Officials with the Lee County Sheriff’s Office did not respond to Rewire.News regarding the checkpoints, but it appears as if Sanford wasn’t the only North Carolina city that had immigration enforcement conducted in the streets on Tuesday and shared on social media.

More than 140 miles away in Charlotte, ICE agents were seen detaining people on the street. In a live video posted on Facebook on Wednesday morning, a member of the grassroots organization Comunidad Collectiva filmed agents taking a group of men into custody as she tells them in Spanish that they don’t have to speak to the agents or sign any papers.

“ICE conducts targeted immigration arrests every day as part of its ongoing mission to enforce federal immigration law,” an ICE spokesperson told Rewire.News. “ICE has multiple offices in North Carolina and the presence of ICE officers in the state is not new.”

The agency said arrests made at other North Carolina locations are “separate from the criminal investigation and subsequent arrests that took place at Bear Creek Arsenal.”

This latest slate of enforcement comes less than a year after a series of workplace raids in western North Carolina resulted in more than 40 people being detained. In some counties, at least half the people ICE arrested were not the intended targets. In one instance, the agency detained three brothers.
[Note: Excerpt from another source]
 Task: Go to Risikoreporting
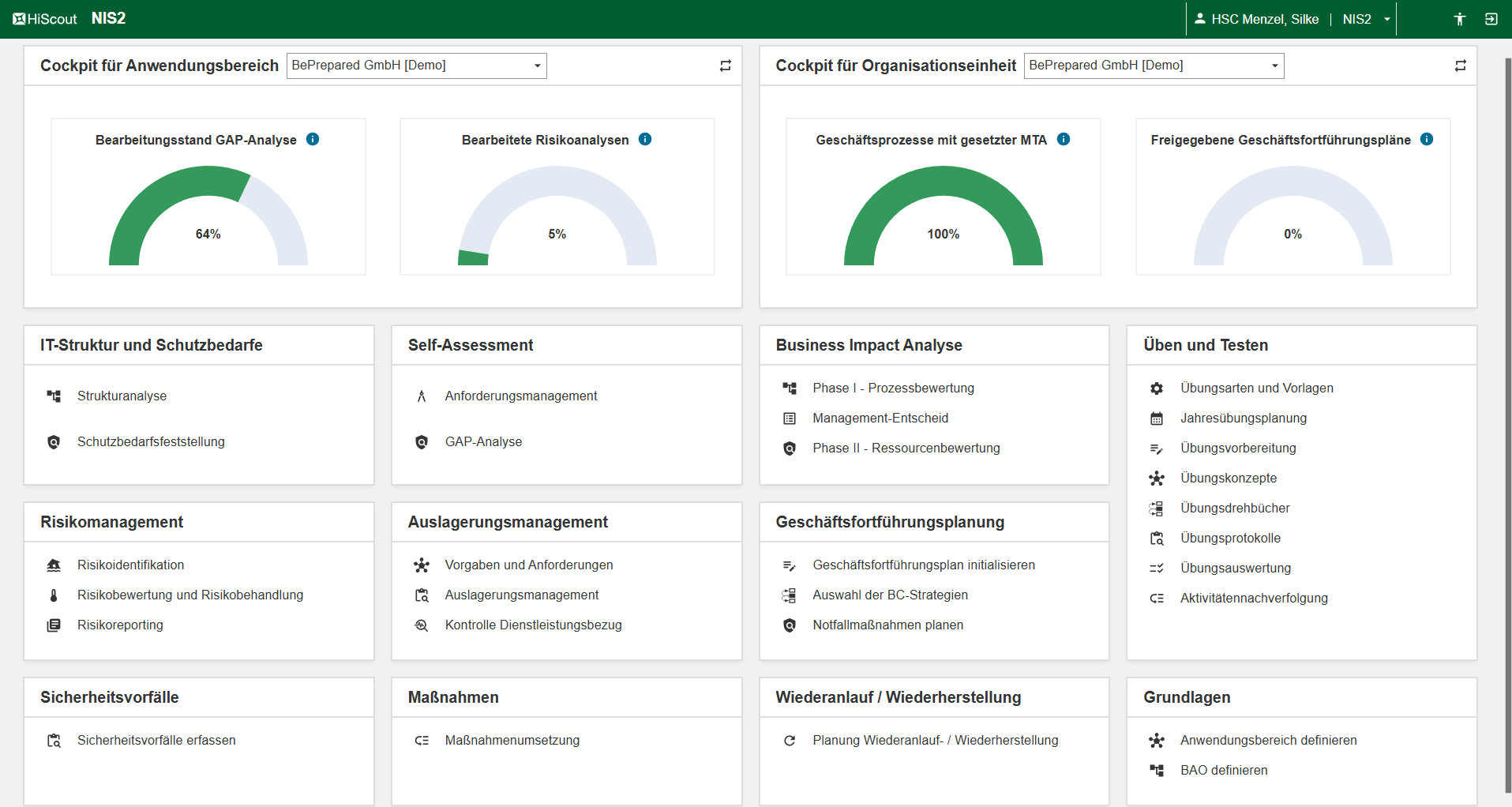tap(120, 625)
Usually there are only consequences for undocumented workers and not their U.S. citizen employers, but nationwide workplace raids of 7-Eleven convenience stores in January 2018 were intended to “punish employers.”
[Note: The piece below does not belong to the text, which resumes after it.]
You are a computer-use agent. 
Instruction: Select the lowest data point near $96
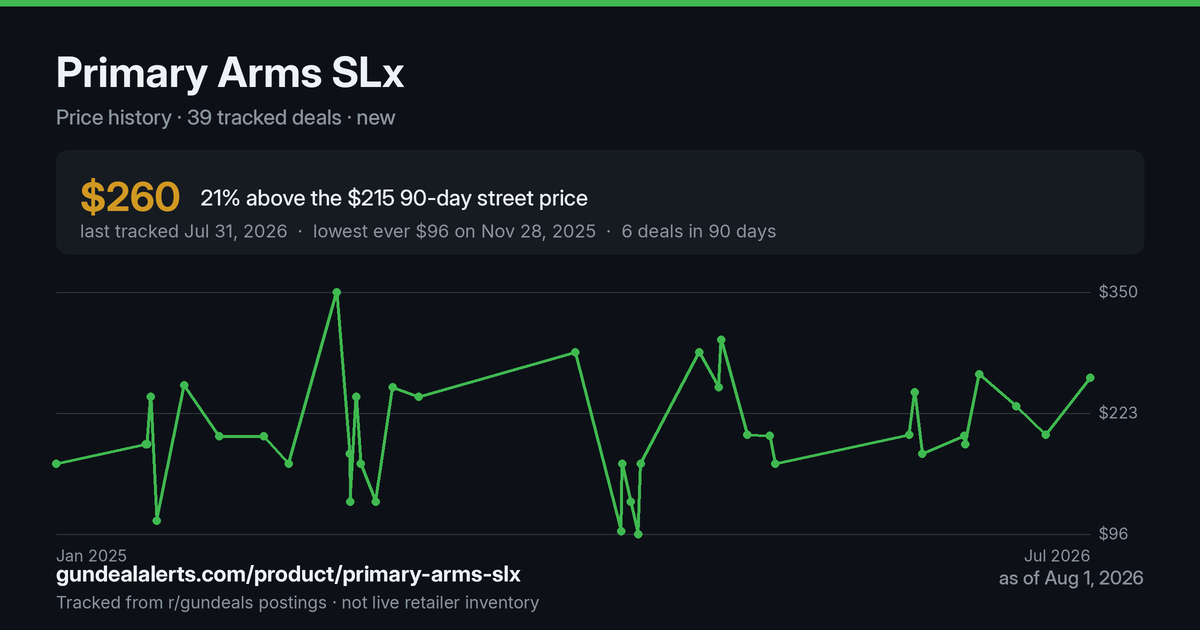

In June, 19 ICE HSI agents sent a letter to Department of Homeland Security Secretary Kirstjen Nielsen seeking to separate HSI from ICE, concerned that the Trump administration’s fixation on undocumented immigrants was limiting their ability to pursue national security threats, child pornography, and transnational crime.

Canales told Rewire.News immigrant communities are banding together to share information, whether it’s instructions for what to do if ICE knocks on your door or reports of agents in the area.

“It was frustrating to see ICE agents show up in bulletproof vests and go after people who are just trying to work. We’re all supporting each other, but it’s still scary,” Canales said. “It’s so weird here right now, so quiet and calm because people are hiding out. It’s hard to put into words what it’s like. My mother was deported when I was 14, so I know how it feels to have your family taken.”